• Your assignment
Some of the lines below need repeating. Reproduce exactly those between the lines holding "[Zurück zur HolidayCheck Homepage] (62, 56)" and "AGB Gutscheine (321, 2398)", inclusive.

Extracted data entries
------------------------------------------------------------

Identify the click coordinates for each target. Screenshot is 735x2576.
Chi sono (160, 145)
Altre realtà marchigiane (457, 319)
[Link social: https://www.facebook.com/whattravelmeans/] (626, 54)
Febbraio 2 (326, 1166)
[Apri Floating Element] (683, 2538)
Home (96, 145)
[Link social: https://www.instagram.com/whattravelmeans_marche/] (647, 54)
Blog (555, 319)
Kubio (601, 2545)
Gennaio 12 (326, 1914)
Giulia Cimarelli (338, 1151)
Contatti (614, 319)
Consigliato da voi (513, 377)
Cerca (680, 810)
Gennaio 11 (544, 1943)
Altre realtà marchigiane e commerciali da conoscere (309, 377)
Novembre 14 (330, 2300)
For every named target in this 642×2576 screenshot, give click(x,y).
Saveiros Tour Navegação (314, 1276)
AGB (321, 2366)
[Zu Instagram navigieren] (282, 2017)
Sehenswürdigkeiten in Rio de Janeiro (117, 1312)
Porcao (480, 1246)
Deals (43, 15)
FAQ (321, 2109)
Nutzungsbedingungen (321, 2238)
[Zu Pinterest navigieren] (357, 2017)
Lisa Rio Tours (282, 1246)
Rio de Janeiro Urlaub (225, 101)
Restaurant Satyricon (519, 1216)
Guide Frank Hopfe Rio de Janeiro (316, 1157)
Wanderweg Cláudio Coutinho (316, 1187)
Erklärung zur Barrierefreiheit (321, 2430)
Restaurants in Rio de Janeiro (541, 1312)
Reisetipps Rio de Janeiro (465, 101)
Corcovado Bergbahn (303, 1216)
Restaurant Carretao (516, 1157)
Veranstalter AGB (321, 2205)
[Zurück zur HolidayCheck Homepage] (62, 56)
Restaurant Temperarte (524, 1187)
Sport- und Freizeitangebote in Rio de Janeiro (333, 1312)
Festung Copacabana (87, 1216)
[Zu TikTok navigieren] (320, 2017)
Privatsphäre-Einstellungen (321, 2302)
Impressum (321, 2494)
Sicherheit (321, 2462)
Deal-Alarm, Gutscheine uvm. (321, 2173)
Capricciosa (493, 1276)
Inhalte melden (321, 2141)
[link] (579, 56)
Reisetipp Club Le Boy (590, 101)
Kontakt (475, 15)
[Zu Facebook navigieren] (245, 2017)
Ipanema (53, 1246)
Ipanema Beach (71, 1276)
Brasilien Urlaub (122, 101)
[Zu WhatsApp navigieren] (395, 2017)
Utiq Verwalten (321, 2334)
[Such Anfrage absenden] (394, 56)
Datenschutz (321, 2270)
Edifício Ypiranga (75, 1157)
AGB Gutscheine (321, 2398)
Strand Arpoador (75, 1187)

------------------------------------------------------------

• Answer to this problem
[Zurück zur HolidayCheck Homepage] (62, 56)
Restaurant Temperarte (524, 1187)
Sport- und Freizeitangebote in Rio de Janeiro (333, 1312)
Festung Copacabana (87, 1216)
[Zu TikTok navigieren] (320, 2017)
Privatsphäre-Einstellungen (321, 2302)
Impressum (321, 2494)
Sicherheit (321, 2462)
Deal-Alarm, Gutscheine uvm. (321, 2173)
Capricciosa (493, 1276)
Inhalte melden (321, 2141)
[link] (579, 56)
Reisetipp Club Le Boy (590, 101)
Kontakt (475, 15)
[Zu Facebook navigieren] (245, 2017)
Ipanema (53, 1246)
Ipanema Beach (71, 1276)
Brasilien Urlaub (122, 101)
[Zu WhatsApp navigieren] (395, 2017)
Utiq Verwalten (321, 2334)
[Such Anfrage absenden] (394, 56)
Datenschutz (321, 2270)
Edifício Ypiranga (75, 1157)
AGB Gutscheine (321, 2398)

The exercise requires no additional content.